記憶中的人會對原本沒有出現在記憶中的窺探者做出記憶主人認為當時狀況下合理的反應,在不影響印象深刻的部分的前提之下。
如果島嶼主人是這四人之中其一,那麼在尋找翅寒寺的道路上遇到一個記憶中原本不存在的少女,將她腦補成沙彌尼便是最合理的選項。
至於馬上的儒雅男子提到了翅寒寺的名字,張十夢也不奇怪。
她已經想起這裡正是她不久之前才乘坐巴士駛過的道路,再往上過兩個彎,兩三百米的距離就會到達翅寒寺了。於是開口答道:
“我正要回去翅寒寺,幾位不如和我同行吧?就在前面不遠了。不知幾位這個時候尋找翅寒寺是為了?”
只是旁觀記憶,過多的客套不需要,但還是要謹慎跟上幾人的隊伍。
若是被這些傢伙甩開導致錯過了重要的情報,張十夢會十分後悔的。
“當然是為了參加大比!”四人中唯一的女子對著張十夢攥緊拳頭,露出潔白的牙齒。
她是四人之中張十夢最熟的一個。如果其它三人還有可能認錯,這位曾經私下裡密會過多次的大姐姐她卻是絕無可能認錯。

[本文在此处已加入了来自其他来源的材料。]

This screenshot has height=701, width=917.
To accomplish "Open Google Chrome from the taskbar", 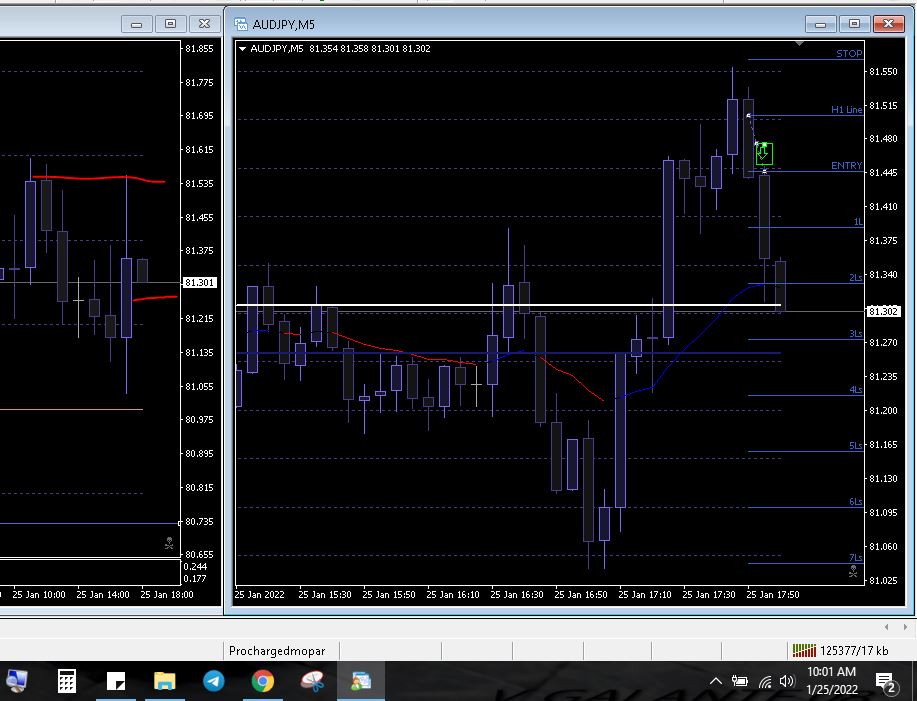I will click(x=263, y=681).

此時馬上的女子英姿颯爽,臉孔上還沒有那道誇張的疤痕,皮膚也並不比尋常人更黑。
她此時的年紀看上去比張十夢大不了幾歲,青春靚麗,完全可以算得上美人坯子。只有裸露的手臂上那健碩的肌肉可以看出幾分與尋常女子的不同。
沒錯,馬上這位女子,正是年輕時的平恆王冷靜。
“小妹妹,你也是翅寒寺的人,是不是已經進入蒼白平原了?今天的大比你也會參加嗎?要不要我們開場前先稍稍切磋一下?”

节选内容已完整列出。